[Data records]
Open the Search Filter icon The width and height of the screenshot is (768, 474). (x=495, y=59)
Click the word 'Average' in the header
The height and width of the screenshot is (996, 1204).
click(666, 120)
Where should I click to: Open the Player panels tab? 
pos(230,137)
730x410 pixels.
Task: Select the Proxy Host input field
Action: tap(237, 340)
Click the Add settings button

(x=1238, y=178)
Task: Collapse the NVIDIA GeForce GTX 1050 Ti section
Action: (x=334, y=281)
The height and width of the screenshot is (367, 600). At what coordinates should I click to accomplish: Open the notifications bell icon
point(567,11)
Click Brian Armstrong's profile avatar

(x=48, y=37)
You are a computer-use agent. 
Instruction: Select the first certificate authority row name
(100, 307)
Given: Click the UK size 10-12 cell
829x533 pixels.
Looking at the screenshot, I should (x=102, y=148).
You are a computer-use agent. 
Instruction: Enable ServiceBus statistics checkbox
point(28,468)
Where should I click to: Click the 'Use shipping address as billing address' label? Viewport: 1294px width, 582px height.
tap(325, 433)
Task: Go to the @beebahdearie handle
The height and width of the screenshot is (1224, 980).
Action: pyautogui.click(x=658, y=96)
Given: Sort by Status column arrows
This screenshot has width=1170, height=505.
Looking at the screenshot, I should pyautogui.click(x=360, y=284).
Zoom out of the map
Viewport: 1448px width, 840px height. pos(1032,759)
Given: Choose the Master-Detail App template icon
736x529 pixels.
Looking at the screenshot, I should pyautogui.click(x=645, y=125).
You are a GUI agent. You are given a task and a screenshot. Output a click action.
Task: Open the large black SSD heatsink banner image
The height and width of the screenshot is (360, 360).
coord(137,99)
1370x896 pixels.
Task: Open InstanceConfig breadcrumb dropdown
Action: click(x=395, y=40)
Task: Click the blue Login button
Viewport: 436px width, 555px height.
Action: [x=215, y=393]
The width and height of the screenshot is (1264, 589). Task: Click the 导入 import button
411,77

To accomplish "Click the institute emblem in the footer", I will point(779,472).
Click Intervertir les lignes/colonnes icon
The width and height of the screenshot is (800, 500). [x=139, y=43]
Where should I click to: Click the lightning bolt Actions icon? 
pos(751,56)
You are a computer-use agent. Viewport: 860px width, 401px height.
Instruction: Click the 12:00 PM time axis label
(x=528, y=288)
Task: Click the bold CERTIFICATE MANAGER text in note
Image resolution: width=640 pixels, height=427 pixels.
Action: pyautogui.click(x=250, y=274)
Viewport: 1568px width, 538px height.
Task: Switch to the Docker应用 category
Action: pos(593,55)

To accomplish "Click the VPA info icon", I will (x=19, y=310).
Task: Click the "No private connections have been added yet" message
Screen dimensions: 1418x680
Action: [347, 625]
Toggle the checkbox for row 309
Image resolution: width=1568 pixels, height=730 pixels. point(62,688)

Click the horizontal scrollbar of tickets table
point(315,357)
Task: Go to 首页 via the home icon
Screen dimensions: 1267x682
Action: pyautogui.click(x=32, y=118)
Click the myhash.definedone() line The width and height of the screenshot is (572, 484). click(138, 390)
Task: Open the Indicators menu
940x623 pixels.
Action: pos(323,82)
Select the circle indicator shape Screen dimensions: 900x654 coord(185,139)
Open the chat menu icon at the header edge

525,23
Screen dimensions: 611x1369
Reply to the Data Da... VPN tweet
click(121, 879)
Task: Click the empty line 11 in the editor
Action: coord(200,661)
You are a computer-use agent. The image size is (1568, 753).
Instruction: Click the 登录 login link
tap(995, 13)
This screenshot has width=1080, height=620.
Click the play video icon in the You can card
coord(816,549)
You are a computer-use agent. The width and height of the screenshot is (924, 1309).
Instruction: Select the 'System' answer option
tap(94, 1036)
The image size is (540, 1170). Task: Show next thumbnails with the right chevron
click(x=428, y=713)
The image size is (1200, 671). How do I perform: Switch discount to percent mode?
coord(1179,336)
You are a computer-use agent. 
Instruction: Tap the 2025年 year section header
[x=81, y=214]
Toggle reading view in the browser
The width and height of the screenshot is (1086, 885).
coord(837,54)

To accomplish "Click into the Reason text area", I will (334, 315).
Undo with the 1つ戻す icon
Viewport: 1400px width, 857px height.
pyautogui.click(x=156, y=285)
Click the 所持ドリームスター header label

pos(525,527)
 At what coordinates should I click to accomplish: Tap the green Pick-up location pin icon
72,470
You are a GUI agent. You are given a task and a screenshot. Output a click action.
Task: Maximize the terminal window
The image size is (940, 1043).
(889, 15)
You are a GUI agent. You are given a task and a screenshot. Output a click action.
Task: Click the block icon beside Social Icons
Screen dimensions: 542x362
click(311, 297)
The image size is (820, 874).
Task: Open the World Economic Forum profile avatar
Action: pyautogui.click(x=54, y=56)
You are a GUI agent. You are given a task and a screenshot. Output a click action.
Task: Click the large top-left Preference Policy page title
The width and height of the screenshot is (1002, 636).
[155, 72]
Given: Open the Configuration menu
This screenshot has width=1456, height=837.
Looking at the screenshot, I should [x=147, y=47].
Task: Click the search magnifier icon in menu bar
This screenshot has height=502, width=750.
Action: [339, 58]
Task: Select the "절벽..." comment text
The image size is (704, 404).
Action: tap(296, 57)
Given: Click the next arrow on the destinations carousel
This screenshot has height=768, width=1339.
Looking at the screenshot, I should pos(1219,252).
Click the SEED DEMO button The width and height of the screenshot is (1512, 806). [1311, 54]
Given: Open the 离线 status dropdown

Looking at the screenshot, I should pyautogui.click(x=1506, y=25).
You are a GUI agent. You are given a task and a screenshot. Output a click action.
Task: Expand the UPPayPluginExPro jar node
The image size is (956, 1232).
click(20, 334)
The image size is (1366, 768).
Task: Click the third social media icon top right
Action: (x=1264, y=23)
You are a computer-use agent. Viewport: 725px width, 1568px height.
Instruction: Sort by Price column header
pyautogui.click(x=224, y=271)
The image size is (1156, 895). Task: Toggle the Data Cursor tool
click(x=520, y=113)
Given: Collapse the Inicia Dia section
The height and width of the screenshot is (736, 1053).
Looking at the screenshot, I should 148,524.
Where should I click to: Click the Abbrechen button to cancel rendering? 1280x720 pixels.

Exercise goal => Give back precisely the lines above that start at the line containing "Image resolution: width=640" and end at the line containing "Task: Go to 首页 via the home icon", inclusive. No other lines belong in the output.

Response to the task =>
Image resolution: width=640 pixels, height=427 pixels.
Action: pyautogui.click(x=250, y=274)
Viewport: 1568px width, 538px height.
Task: Switch to the Docker应用 category
Action: pos(593,55)

To accomplish "Click the VPA info icon", I will (x=19, y=310).
Task: Click the "No private connections have been added yet" message
Screen dimensions: 1418x680
Action: [347, 625]
Toggle the checkbox for row 309
Image resolution: width=1568 pixels, height=730 pixels. point(62,688)

Click the horizontal scrollbar of tickets table
point(315,357)
Task: Go to 首页 via the home icon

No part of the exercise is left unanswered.